Thirty years ago, it was not uncommon to encounter white, middle-class suburban and provincial teenagers wearing badges that proclaimed “SMASH THE SPG”. The primary spark for their opposition to the Metropolitan Police’s Special Patrol Group and its role in policing London’s immigrant communities came from the work of Linton Kwesi Johnson. When the SPG was eventually disbanded in 1986, it was under a deluge of public condemnation. It is not too outlandish to suggest that Johnson’s poetry and music shaped that opinion: so much for Auden’s claim that “poetry makes nothing happen”.

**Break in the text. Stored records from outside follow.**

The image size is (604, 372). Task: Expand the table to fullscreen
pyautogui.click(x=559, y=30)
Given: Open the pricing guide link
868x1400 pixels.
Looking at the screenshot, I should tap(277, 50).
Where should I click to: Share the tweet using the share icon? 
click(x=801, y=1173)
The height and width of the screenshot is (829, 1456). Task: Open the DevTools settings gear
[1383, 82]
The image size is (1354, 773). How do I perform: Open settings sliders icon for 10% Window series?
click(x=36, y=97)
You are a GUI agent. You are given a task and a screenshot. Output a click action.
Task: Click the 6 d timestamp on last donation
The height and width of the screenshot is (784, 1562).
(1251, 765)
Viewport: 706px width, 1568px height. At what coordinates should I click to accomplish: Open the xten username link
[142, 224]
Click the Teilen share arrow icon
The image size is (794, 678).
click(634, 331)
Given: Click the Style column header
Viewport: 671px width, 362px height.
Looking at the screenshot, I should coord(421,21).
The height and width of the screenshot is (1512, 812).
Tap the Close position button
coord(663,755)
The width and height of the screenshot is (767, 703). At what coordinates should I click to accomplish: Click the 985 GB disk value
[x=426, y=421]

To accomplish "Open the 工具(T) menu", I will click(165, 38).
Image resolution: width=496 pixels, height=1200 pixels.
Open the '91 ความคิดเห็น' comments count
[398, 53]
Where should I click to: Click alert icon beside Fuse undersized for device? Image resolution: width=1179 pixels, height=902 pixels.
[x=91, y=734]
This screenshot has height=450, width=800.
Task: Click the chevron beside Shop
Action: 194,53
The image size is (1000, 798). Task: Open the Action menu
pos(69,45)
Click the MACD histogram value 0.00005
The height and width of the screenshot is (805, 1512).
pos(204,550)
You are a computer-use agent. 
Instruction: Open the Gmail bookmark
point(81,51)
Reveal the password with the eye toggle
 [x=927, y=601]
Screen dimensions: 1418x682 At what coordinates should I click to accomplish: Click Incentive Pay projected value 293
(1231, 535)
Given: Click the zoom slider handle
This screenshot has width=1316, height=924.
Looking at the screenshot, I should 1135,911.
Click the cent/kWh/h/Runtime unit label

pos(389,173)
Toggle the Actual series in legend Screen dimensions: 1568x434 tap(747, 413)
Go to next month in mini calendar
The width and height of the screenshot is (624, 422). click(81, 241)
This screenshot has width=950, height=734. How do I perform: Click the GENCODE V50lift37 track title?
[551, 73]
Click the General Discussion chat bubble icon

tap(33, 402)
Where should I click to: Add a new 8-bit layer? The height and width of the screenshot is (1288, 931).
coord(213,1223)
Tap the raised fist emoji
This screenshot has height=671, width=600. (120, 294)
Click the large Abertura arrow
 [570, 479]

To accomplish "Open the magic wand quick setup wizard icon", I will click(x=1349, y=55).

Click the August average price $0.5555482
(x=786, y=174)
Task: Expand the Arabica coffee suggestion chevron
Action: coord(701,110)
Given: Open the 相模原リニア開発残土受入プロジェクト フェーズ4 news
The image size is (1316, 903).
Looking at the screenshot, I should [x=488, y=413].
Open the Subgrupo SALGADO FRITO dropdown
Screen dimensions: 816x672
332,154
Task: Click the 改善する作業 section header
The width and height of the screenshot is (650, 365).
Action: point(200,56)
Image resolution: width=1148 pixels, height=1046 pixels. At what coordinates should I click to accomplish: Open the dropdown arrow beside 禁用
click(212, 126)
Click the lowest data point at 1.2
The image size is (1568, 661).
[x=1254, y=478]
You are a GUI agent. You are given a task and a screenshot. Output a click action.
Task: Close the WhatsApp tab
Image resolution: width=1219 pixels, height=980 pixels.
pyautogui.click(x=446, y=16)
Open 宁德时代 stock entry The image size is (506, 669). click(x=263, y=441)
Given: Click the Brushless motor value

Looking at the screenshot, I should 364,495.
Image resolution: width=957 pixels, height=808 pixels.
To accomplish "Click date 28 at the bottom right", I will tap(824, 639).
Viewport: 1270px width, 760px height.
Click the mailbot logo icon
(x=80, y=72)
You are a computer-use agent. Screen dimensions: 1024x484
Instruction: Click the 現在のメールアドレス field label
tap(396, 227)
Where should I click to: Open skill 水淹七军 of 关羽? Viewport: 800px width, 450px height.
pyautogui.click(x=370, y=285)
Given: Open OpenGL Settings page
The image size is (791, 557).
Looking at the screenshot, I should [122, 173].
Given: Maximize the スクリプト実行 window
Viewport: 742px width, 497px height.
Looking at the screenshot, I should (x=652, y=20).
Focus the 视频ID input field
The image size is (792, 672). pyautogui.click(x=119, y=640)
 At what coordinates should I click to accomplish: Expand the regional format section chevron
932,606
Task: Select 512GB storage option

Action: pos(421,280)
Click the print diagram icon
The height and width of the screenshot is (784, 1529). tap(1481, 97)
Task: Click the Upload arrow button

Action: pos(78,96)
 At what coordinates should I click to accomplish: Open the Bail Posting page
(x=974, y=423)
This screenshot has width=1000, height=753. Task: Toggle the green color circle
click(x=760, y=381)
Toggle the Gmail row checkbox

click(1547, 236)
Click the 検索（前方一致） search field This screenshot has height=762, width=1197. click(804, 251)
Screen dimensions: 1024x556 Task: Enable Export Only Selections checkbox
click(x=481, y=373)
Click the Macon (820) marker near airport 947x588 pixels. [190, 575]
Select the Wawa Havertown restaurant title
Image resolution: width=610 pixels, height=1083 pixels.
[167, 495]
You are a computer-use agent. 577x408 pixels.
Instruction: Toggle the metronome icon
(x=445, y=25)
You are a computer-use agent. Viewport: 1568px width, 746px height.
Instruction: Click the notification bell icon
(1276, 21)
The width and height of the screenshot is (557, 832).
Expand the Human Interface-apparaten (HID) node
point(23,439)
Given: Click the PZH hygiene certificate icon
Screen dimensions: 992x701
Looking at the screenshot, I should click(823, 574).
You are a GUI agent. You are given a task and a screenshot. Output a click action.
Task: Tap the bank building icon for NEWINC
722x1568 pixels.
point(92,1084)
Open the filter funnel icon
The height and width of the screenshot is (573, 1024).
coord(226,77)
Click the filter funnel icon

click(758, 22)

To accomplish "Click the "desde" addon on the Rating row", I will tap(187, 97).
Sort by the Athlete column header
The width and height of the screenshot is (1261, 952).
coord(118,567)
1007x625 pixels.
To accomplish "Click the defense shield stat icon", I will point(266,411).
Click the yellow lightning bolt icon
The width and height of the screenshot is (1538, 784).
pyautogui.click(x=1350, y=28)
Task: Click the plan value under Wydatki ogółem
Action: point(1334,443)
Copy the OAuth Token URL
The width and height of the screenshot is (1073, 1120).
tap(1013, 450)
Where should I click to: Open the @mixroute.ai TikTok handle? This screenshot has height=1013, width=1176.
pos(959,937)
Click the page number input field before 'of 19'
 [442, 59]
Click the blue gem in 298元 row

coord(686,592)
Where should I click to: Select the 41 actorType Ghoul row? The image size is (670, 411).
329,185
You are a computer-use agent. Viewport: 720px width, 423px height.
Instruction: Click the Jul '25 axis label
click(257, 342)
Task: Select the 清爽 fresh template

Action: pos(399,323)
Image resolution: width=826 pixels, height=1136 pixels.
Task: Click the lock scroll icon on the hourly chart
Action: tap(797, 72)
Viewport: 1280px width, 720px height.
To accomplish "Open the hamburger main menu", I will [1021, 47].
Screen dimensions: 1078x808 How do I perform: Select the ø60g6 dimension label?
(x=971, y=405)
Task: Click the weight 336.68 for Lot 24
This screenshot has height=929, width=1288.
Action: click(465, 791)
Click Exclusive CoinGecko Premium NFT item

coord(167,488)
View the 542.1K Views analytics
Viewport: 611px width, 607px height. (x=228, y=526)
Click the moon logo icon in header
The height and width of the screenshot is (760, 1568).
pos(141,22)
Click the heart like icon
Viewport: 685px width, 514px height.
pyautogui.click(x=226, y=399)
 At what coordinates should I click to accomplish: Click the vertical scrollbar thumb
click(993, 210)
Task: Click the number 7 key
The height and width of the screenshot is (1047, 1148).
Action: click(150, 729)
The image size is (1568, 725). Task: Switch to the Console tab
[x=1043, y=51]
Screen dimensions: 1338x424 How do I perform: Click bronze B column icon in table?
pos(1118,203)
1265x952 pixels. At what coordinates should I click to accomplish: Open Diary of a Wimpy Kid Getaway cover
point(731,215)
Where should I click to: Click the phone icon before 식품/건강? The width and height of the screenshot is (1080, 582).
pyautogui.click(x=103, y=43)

Johnson’s debut album, Dread Beat an’ Blood, was released in 1978. It comprised poetry written in an uncompromising Jamaican-London vernacular and militant politics set to a reggae accompaniment. The combination ensured that his vivid and angry stories of Brixton street life and police brutality broke out of their south London setting to acquire a resonance far beyond location or race. Follow-up albums Forces of Victory (1979), Bass Culture (1980) and Making History (1983) provided the soundtrack to a remarkable period of postwar history during which the children of the Windrush generation of Caribbean immigrants established their permanent place in British society.

According to the Guardian profile, Johnson and Polish Nobel laureate Czeslaw Milosz are the only two living poets on the Penguin Classics list. Johnson isn’t sure what he thinks about that.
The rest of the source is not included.